• Task to complete
For the material below, the expected output is exactly the lines between the line holding "Where should I" and the line holding "Given: Click plus", inclusive, with pictures left out.
+++ Source information
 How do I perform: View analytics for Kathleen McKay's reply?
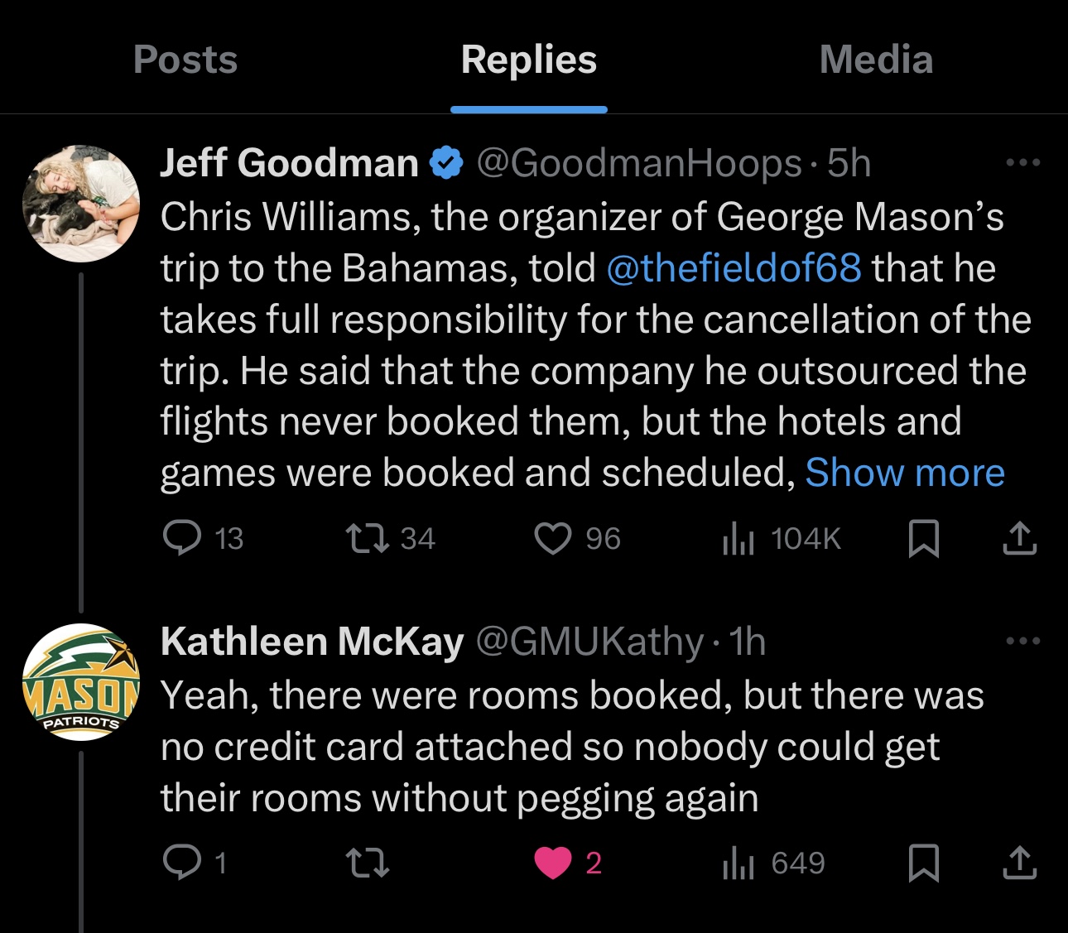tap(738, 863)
++++++
+++ Source information
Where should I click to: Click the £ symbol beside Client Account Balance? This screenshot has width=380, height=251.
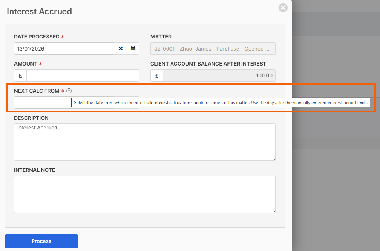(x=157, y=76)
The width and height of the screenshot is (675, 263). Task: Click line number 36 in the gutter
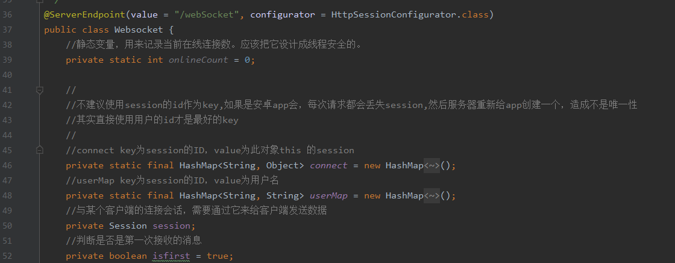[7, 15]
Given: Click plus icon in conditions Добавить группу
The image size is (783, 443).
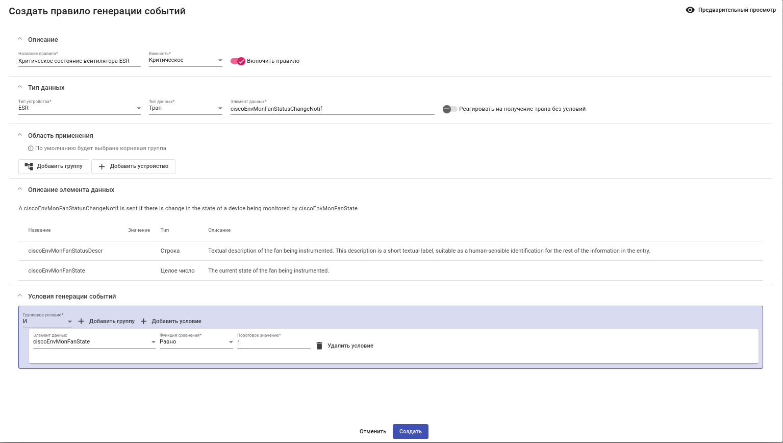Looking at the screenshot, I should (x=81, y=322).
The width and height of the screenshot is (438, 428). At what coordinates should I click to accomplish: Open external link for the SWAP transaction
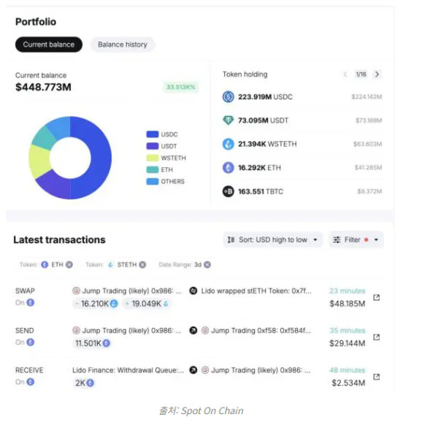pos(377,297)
++++++
• Your response
Where should I click to: Click the £ symbol beside Client Account Balance? This screenshot has width=380, height=251.
(x=157, y=76)
The width and height of the screenshot is (675, 263). Task: Click line number 36 in the gutter
[7, 15]
Given: Click plus icon in conditions Добавить группу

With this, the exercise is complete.